When the Illusion of Distance is Too Heavy to Bear

Jiameng Xu, MD, CM, PhD

1. He startles upright clutching a heavy blanket to his chin: its fabric rough, nothing like

the satiny sheets sold in the department store upstairs. Behind me the dim light from the

garage is enough to illuminate the gleam of his eyes, his knuckles taut with fear. He was

lying prone when I stumbled into his abode; this alcove bordered by furnace fans I

mistook for the mall elevator. Before I intruded he might have been resting or sleeping.

Now he stares; with the concrete wall at his back he has no room to retreat so I tread

backwards until my feet step over the yellow lines of empty parking spaces. Out here

metal grilles hide him from view. The fans start spinning as though to shield him from

discovery, their noise becomes the walls of his cloister sheltering him in momentary

safety.

2. A red container of Tide liquid detergent sits next to a carton of orange juice on the

sidewalk damp with rain. They must belong to the people sleeping in tents nearby, the

flaps zipped shut for keeping dry and quiet in the early morning. The roof of red brick

and a single white cross mark St. Paul’s Hospital at the end of the street. On this simple

walk to work I am transported to a memory of my childhood home: there was not yet

enough money for shelves nor bins; shoes, toys, heaps of clothes, household items no

matter which category were spread across the floor ready for use. I used to feel

ashamed of my family’s messiness but now I understand it was actually evidence of a

life overflowing. Tomorrow, next to the silent tents other objects will appear. Along this

corridor of slumbering strangers I plant my feet as softly as I once had upon the tiles

outside my parents’ room, sliding down the hall in the morning to get a glass of orange

juice.

3. One of the first things you learn as a psychiatry resident is how to conduct an

interview from the door. The physical distance keeps us safe, we are taught when we

are meeting a patient for the first time and do not know what they might do. I have

learned to ask for security guards to accompany me when I go into the Acute

Behavioural Stabilization Unit. My patient this morning was once a resident, had

struggled with substance misuse, now living homeless. I meet him in a small room

containing only a mattress and metal toilet anchored to the floor. The security guards

enter first and come to flank the young man on both sides. He lifts his head upon

hearing my voice and I see he is barely older than I am. In the gap between us he tells

me what he remembers before police officers brought him to hospital: he had been

walking on the street in the Downtown East Side, trying to find a place to call his

mother. I have read the police report: passersby described his behaviour as bizarre,

disorderly, called the police who believed he required evaluation and care. When I turn

to leave at the end of the interview I hear him say quietly, “Thank you, Doctor,” his gaze

fixed upon the floor. It is only when I am in the stairwell I wonder how long it has been

since he has heard his own title spoken out loud; what would have happened if I had

called him “Doctor” in return?

4. I worry about the crossing of lines. I fret over the maintenance of appropriate

distance: not too close so that I might get hurt not too far so that I might lose sight of

someone’s humanity. Yet I spend much of my life forgetful of the humanity I share with

others. I am forgetful of the reality of suffering: that when the rain falls the pattering is

heard by us all whether on a tent canvas or glass window; but some get wet while

others stay dry. Though I remain at the doorway with my title and health, the humanity

of others is ever closer than I would comfortably believe. And even as I stand an arms’

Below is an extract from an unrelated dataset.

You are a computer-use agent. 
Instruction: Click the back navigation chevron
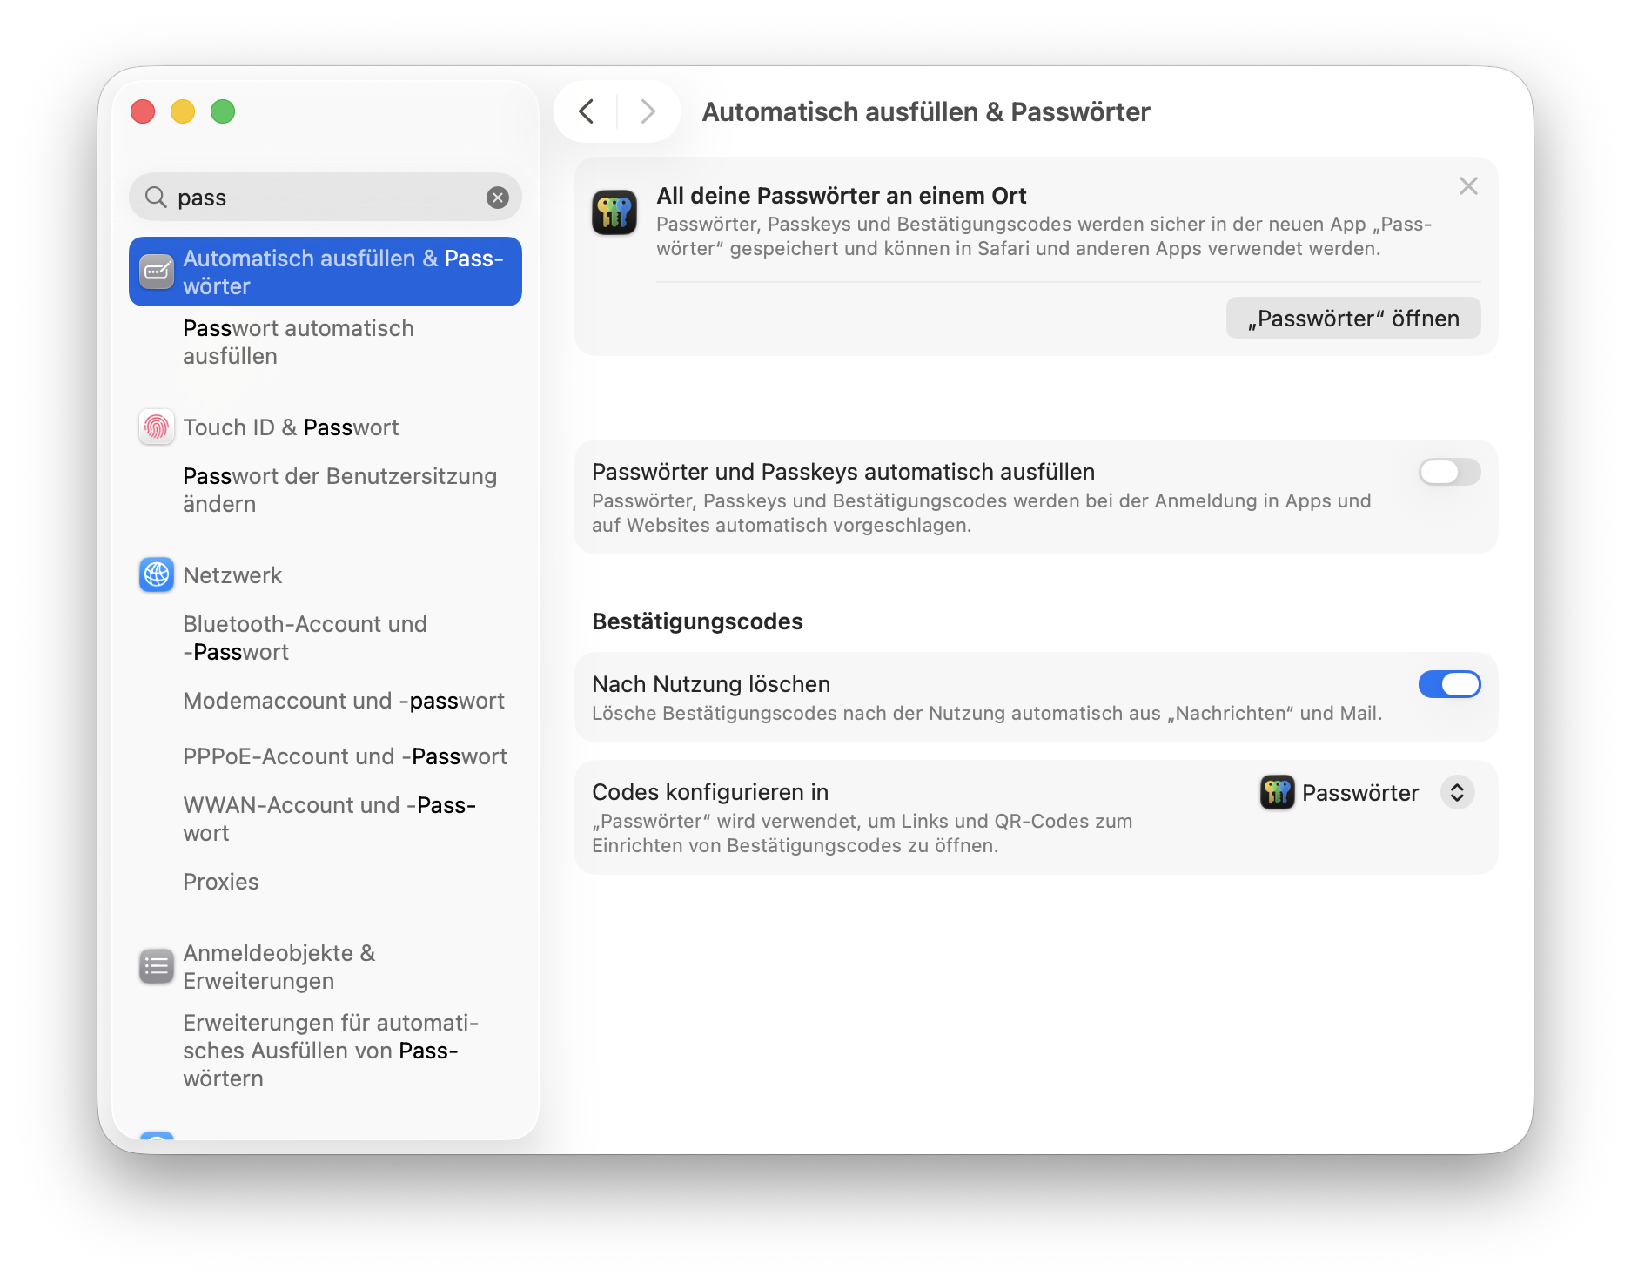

length away, or pass a few paces in front of where strangers live and sleep, the invisible

distance between us is already so vast, from the very beginning, that I fear more the

distance itself. Whatever lessens it, whatever makes the necessary distance less

empty, is a precious thing.

Dr. Jiameng Xu is a psychiatry resident at the University of British Columbia, with an MD-PhD from McGill University. Her PhD dissertation focused on experiences of family members and others whose loved ones have mental illness. She has a background in neuroscience and is passionate about incorporating arts and humanities into healthcare via Journeys Through Health, a hospital-based exhibition of artworks by persons with lived and living experience of illness. She also helped to found the McGill Humanities and Arts in Medicine interest group. In her current role as a resident, sharing her experiences of loneliness and displacement while moving to different locations, and using poetry, observation, and reflection have helped her through difficult times. Her encounters with strangers, as addressed in her prose, have inspired her to cultivate greater empathy and compassion towards patients and their families.